Tyrone Slothrop wrote:
Quote:
On Fri, 02 Jul 2010 01:26:20 +0100, The Natural Philosopher
tnp (AT) invalid (DOT) invalid> wrote:

Tyrone Slothrop wrote:
<cut to the chase>

Quote:
I am logging to a text file from the PHP script that is called from
the AJAX script. Once the SQL statement is generated and before it is
executed, the query appends to a log file (which is archived daily in
case I need to refer to it in a fit of madness).

Right. Can you CONCLUSIVELY say that the corruption you get does NOT
show up as a malformed SQL query logged by this script?


Quote:
The thing that makes me crazy is that it is one in a million query
triggers this thing. It has occurred 5 times in the last year.

STOP! you don't know the bad query is coming from this area at all.

How many other process communicate with mysqld? how many COULD
communicate with it, in theory?

I mean is there an old cron script or a test script somewhere still
running..

■ Data provided
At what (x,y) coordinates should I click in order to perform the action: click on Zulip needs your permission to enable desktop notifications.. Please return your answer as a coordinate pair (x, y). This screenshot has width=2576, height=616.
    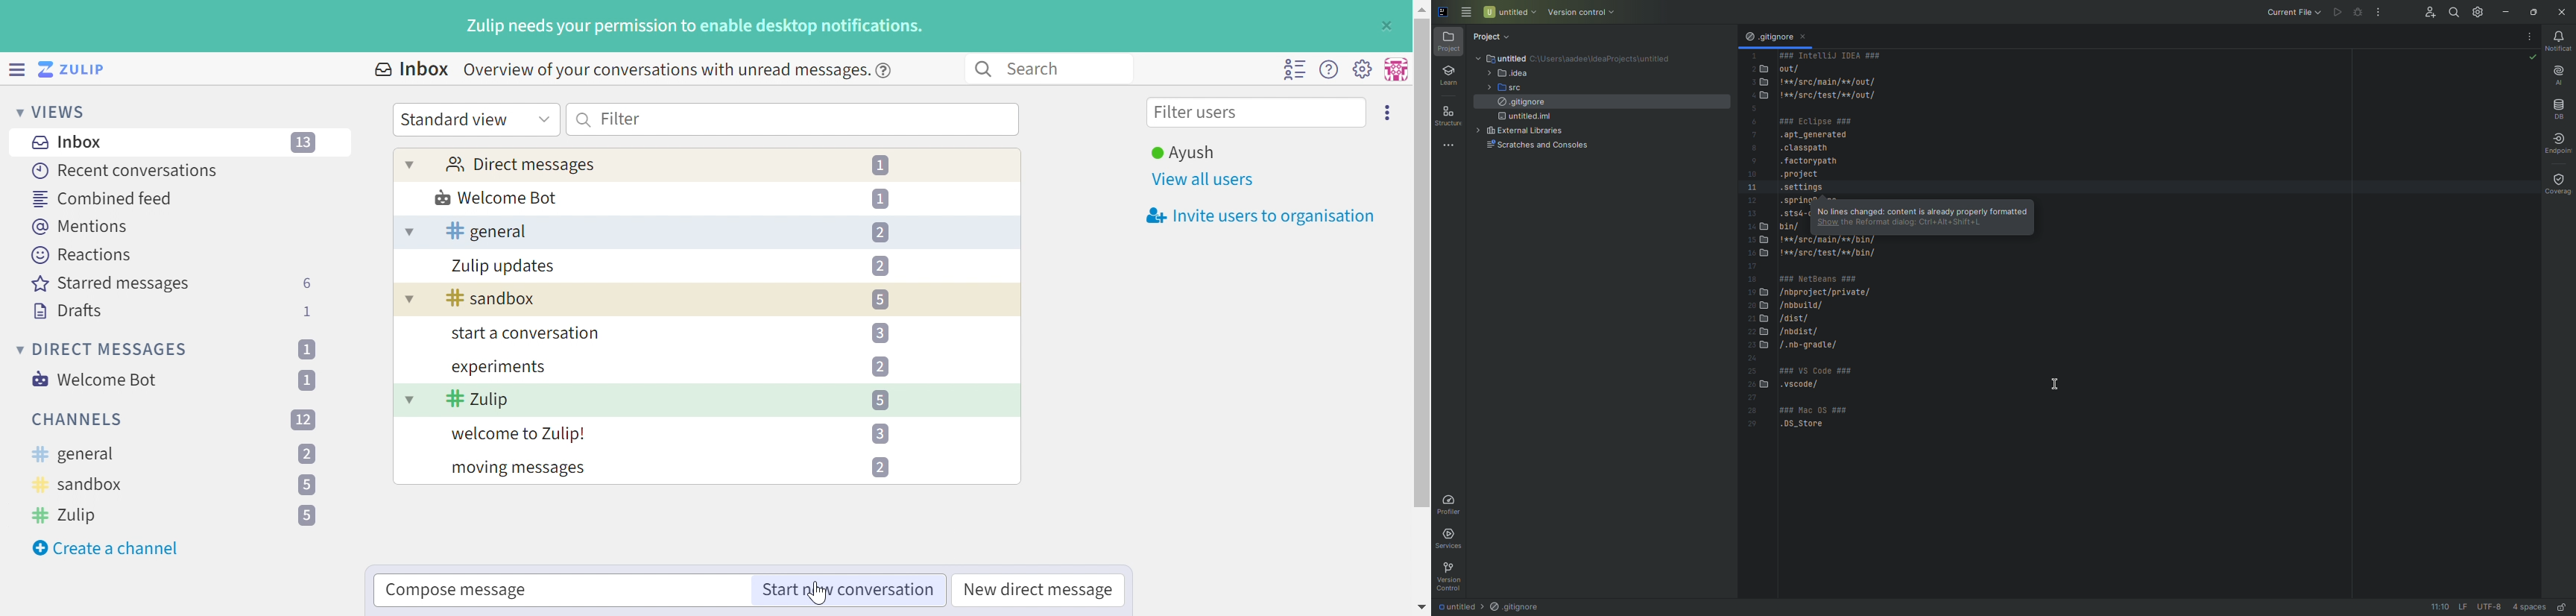
    Looking at the image, I should click on (695, 28).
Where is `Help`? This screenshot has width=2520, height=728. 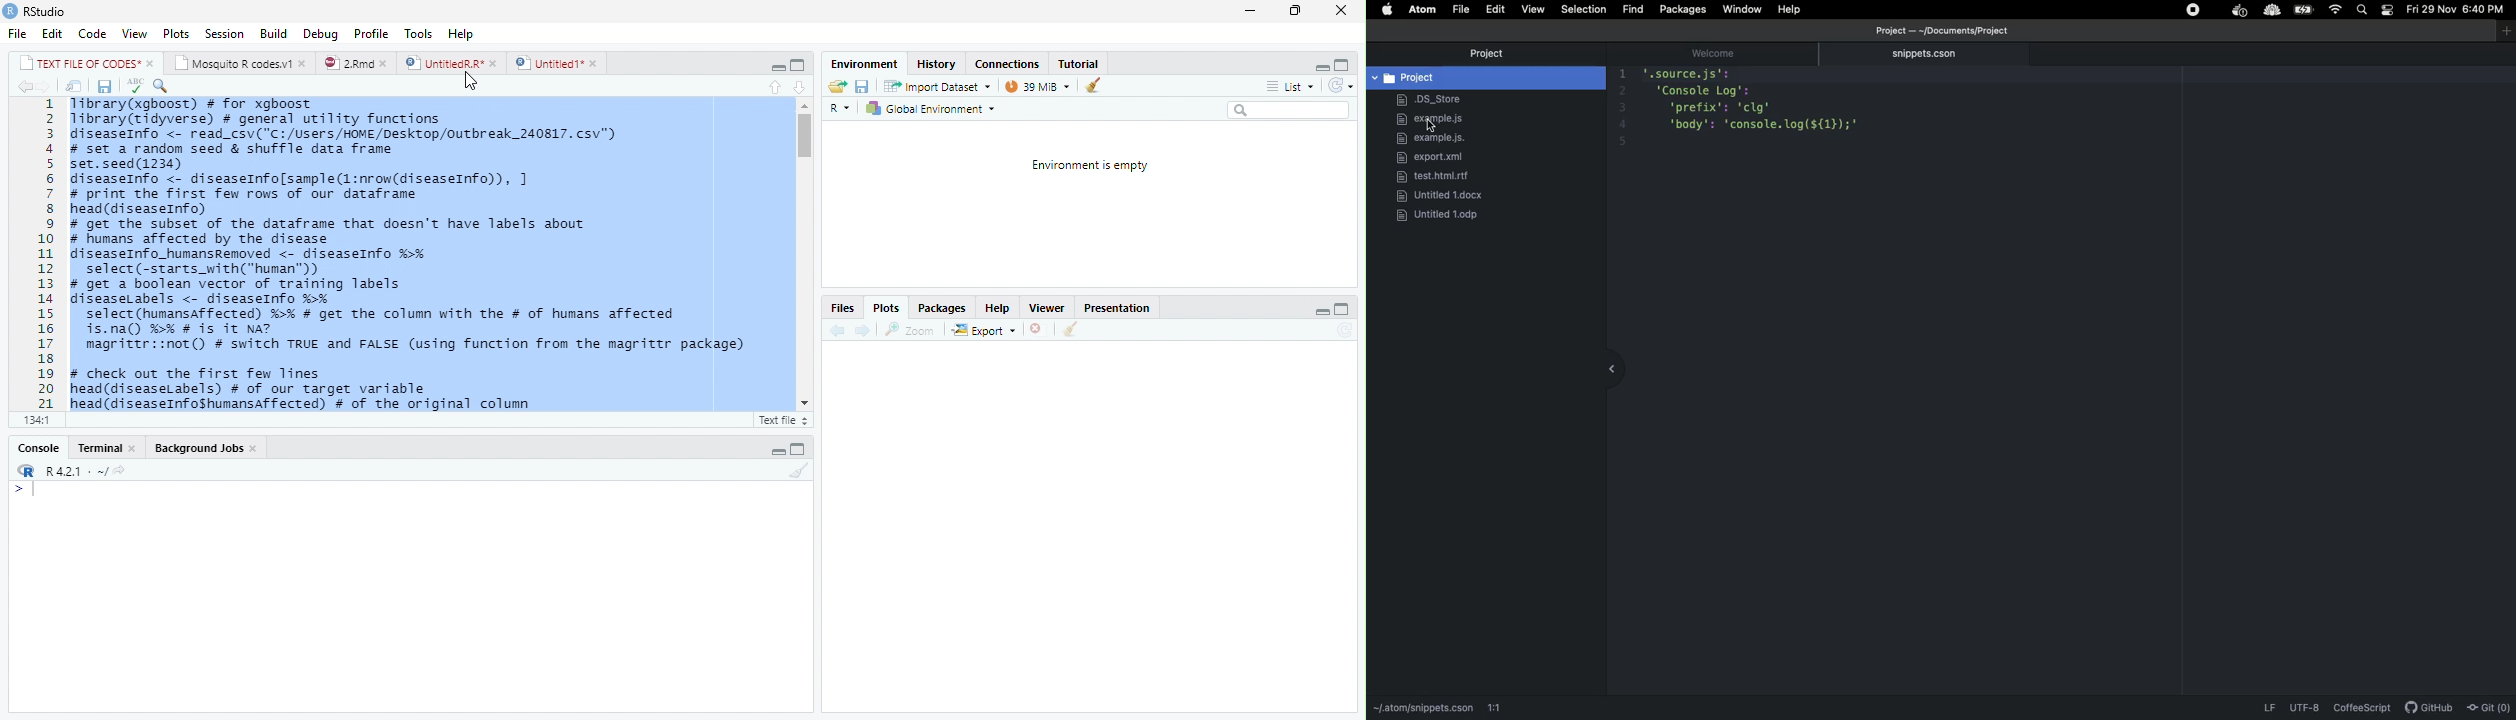
Help is located at coordinates (995, 307).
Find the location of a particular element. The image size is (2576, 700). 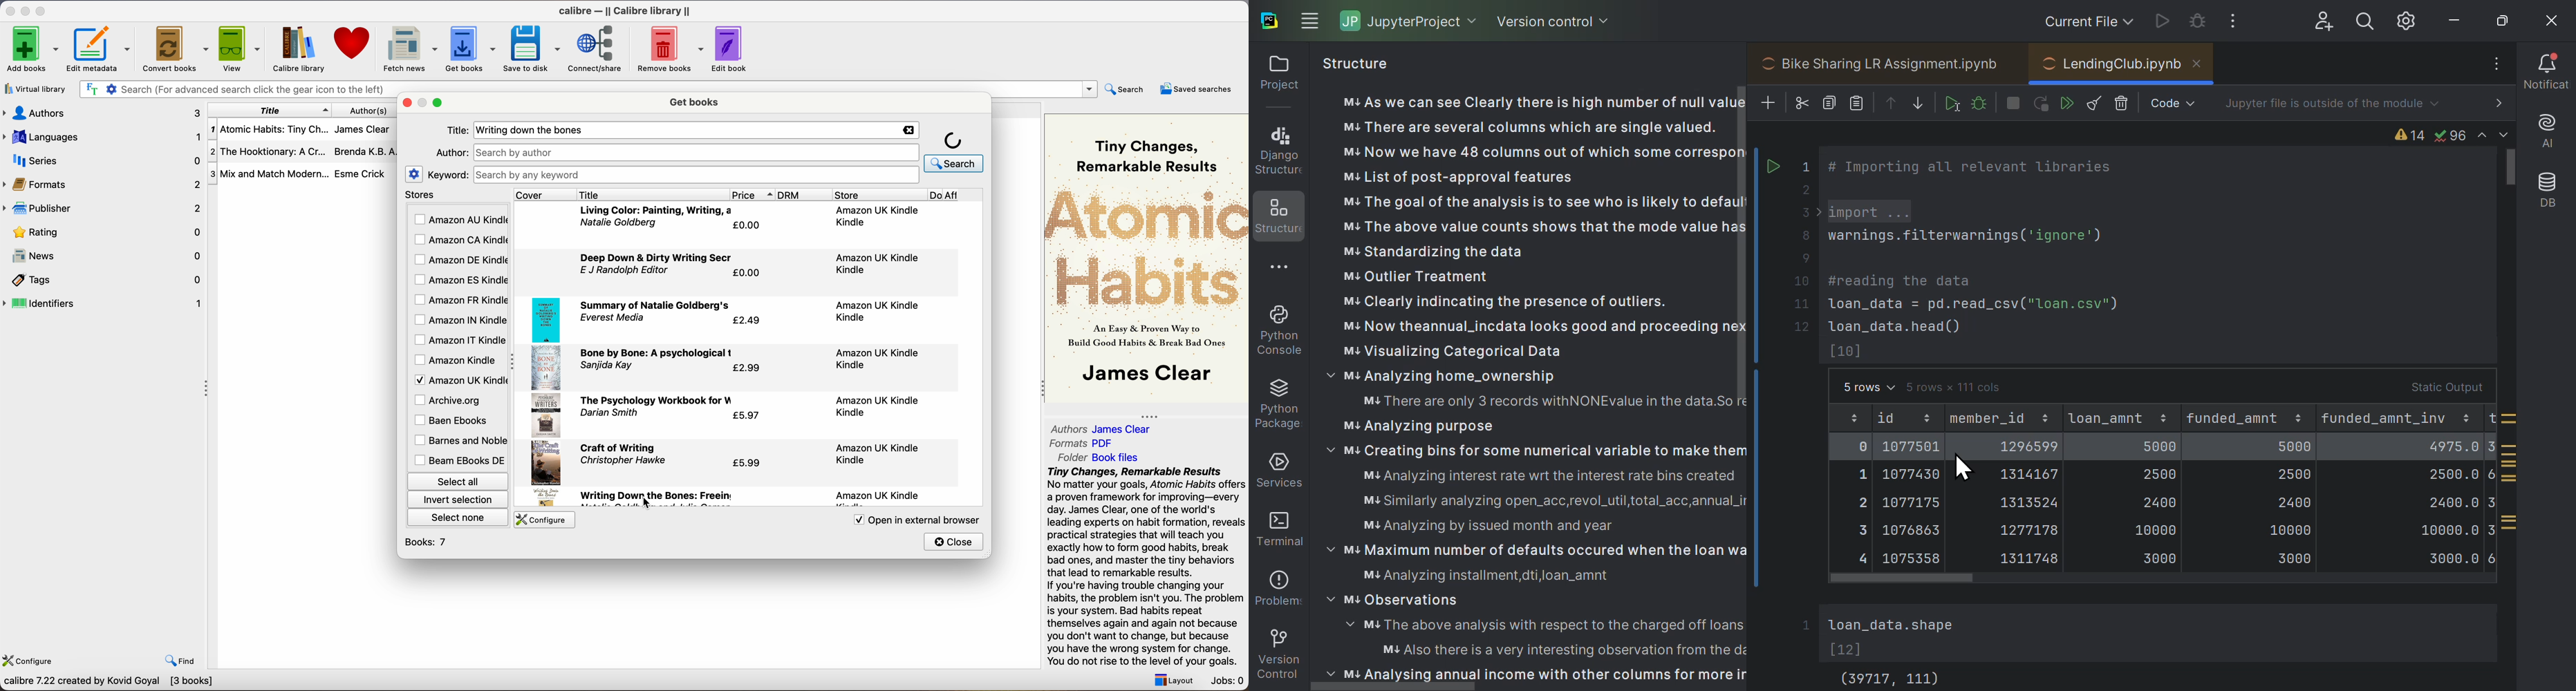

barnes and noble is located at coordinates (458, 441).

■ Exercise set
a) From the forum exchange about SQL logging, list every sentence that ends with a question mark.
b) Please write out the listing line for line with no changes, and leave out the pictures.

■ Answers to the exercises
a)
- Can you CONCLUSIVELY say that the corruption you get does NOT show up as a malformed SQL query logged by this script?
- How many other process communicate with mysqld?
- how many COULD communicate with it, in theory?

b)
At what (x,y) coordinates should I click in order to perform the action: click on Zulip needs your permission to enable desktop notifications.. Please return your answer as a coordinate pair (x, y). This screenshot has width=2576, height=616.
    Looking at the image, I should click on (695, 28).
Where is `Help`? This screenshot has width=2520, height=728. 
Help is located at coordinates (995, 307).
Find the location of a particular element. The image size is (2576, 700). 

barnes and noble is located at coordinates (458, 441).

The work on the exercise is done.